Sebagai penjelasan dan gambaran lebih lanjut mengenai autocratic legalism, berikut beberapa contoh praktik autocratic legalism di Indonesia.

  1. Undang-Undang Nomor 17 Tahun 2023 tentang Kesehatan
    • Undang-undang ini dinilai menggunakan autocratic legalism karena proses pembentukannya     cenderung            tertutup            dan      tergesa-gesa,  mengurangi transparansi        dan      akuntabilitas.   Substansi            UU       ini         juga lebih menguntungkan kepentingan penguasa daripada melindungi hak-hak dasar warga negara.
  2. Revisi Undang-Undang Mahkamah Konstitusi
    • Upaya revisi UU MK yang dilakukan DPR dinilai cacat formil karena tidak melibatkan partisipasi publik yang memadai. Revisi ini juga dianggap mengintervensi independensi lembaga peradilan dengan memberikan dasar bagi DPR untuk melakukan recall terhadap hakim konstitusi.
  3. Undang-Undang Cipta Kerja (Omnibus Law)
    • Pembentukan UU Cipta Kerja yang kontroversial ini menunjukkan gejala autocratic legalism, seperti minimnya partisipasi publik yang bermakna dalam proses legislasi. Mahkamah Konstitusi kemudian memutuskan bahwa pembentukan UU ini cacat formil.
  4. Undang-Undang Ibu Kota Negara (IKN)
    • UU IKN sejak awal pembentukannya dinilai mengandung autocratic legalism karena disahkan dalam waktu singkat (43 hari) tanpa partisipasi publik yang memadai. Revisi UU IKN terbaru juga mengandung “pasal sapu jagat” yang mengabaikan prinsip-prinsip konstitusionalisme

III. Praktik Autocratic Legalism dalam Momentum Pilpres dan Pilkada tahun 2024

Tahun 2024 menjadi momen krusial bagi perjalanan demokrasi Indonesia, di mana pemilihan presiden (Pilpres) dan pemilihan kepala daerah (Pilkada) digelar secara serentak. Sebagai tonggak penting dalam sistem demokrasi Indonesia, proses ini seharusnya menjamin terwujudnya pemerintahan yang adil, transparan, dan berlandaskan pada kehendak rakyat. Namun, berbagai indikasi menunjukkan adanya praktik autocratic legalism yang membayangi proses pemilu tersebut.
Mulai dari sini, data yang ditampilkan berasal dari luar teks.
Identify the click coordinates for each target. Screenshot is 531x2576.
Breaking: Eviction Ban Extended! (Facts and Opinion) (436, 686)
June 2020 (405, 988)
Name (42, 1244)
Jika kita menengok lagi ke belakang, tentu ingat jelas dengan gonjang-ganjing Mahkamah Konstitusi yang mengubah regulasi batas minimal usia bisa mendaftar sebagai capres/cawapres. Ketentuan yang diatur sebelumnya adalah diperbolehkan mendaftar apabila berusia minimal 40 tahun. Akan tetapi kemudian hal tersebut direvisi oleh MK dengan diberi tambahan diksi “kecuali jika pernah menjabat sebagai kepala daerah”.

Awal kecurigaan pun mulai timbul di masyarakat, mengingat ketika waktu itu usia Gibran (anak Jokowi) belum mencapai 40 tahun ditambah dengan statusnya sebagai seorang kepala daerah. Belum lagi posisi Anwar Usman (Ketua MK) semakin memperkuat adanya dugaan nepotisme. Beberapa waktu kemudian publik sama-sama tahu bahwa Gibran benar-benar maju sebagai wakil presiden bersama capres Prabowo dan berhasil memenangkan kontestasi Pilpres 2024.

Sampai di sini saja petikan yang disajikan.